L’Europa si trova ad affrontare una crisi di accesso alla giustizia, che si va sviluppando da tempo. Quando un intero sistema giudiziario può respingere le prove video della sfacciata brutalità perpetrata da razzisti che hanno promesso di proteggere e servire il pubblico, le conseguenze vanno oltre i rom. L’impunità della polizia, garantita da un sistema giudiziario strutturalmente razzista, colpisce ogni persona sottoclassata in Europa; chiunque non possa permettersi la migliore rappresentanza legale.
Mentre ci avviciniamo a un punto critico per l’ascesa della politica di estrema destra in Europa con le elezioni europee di quest’estate, la crisi dell’accesso alla giustizia ha conseguenze per tutti. Se la magistratura, pilastro delle nostre democrazie, non è in grado di svolgere la sua funzione e di garantire giustizia alle vittime anche quando dispone di evidenti prove video del crimine, è un presagio preoccupante per il destino delle società democratiche considerando la direzione dell’attuale venti politici.

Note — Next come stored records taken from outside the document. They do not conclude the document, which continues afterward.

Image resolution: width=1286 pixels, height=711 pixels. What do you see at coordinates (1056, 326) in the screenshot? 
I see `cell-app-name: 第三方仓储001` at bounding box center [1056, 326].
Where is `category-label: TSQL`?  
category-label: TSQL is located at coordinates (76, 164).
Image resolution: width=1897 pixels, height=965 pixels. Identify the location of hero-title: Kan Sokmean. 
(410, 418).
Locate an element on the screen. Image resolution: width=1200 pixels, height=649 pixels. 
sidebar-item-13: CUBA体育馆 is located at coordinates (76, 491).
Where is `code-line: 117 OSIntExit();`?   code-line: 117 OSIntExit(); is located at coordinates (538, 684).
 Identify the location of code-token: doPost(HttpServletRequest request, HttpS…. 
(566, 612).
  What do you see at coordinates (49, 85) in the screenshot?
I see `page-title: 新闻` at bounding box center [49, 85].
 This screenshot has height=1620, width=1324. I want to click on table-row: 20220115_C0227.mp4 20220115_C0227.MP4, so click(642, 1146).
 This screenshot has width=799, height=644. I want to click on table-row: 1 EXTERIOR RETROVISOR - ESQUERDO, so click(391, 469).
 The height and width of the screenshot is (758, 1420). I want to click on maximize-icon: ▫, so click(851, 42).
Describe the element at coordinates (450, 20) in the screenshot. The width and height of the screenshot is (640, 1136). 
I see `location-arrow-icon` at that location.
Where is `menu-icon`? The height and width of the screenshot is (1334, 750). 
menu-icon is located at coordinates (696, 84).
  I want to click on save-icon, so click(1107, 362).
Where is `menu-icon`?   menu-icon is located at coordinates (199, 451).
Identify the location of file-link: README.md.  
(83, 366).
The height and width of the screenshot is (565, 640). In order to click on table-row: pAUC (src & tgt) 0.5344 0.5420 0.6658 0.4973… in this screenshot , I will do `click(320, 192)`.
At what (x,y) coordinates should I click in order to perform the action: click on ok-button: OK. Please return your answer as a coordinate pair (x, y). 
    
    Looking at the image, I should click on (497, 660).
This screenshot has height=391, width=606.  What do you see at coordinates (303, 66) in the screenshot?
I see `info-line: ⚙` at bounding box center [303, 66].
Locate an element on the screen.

In Slovacchia, il marciume che esiste da tempo nel sistema penale sta diventando sempre più osceno ad ogni caso di brutalità della polizia. I bambini del video nella stazione di polizia di Kosice, che sono stati umiliati e maltrattati per l'intrattenimento degli agenti di polizia, ora sono adulti (il più grande avrà ormai 30 anni) e aspettano ancora giustizia.
La farsa del loro caso continuerà chissà quanto tempo nel tribunale dove ha avuto origine più di dieci anni fa. Gli attivisti per i diritti umani spesso affermano che la giustizia ritardata equivale a giustizia negata, ma ciò presuppone che alla fine la verità prevarrà. Per i rom, la giustizia è sempre più cieca.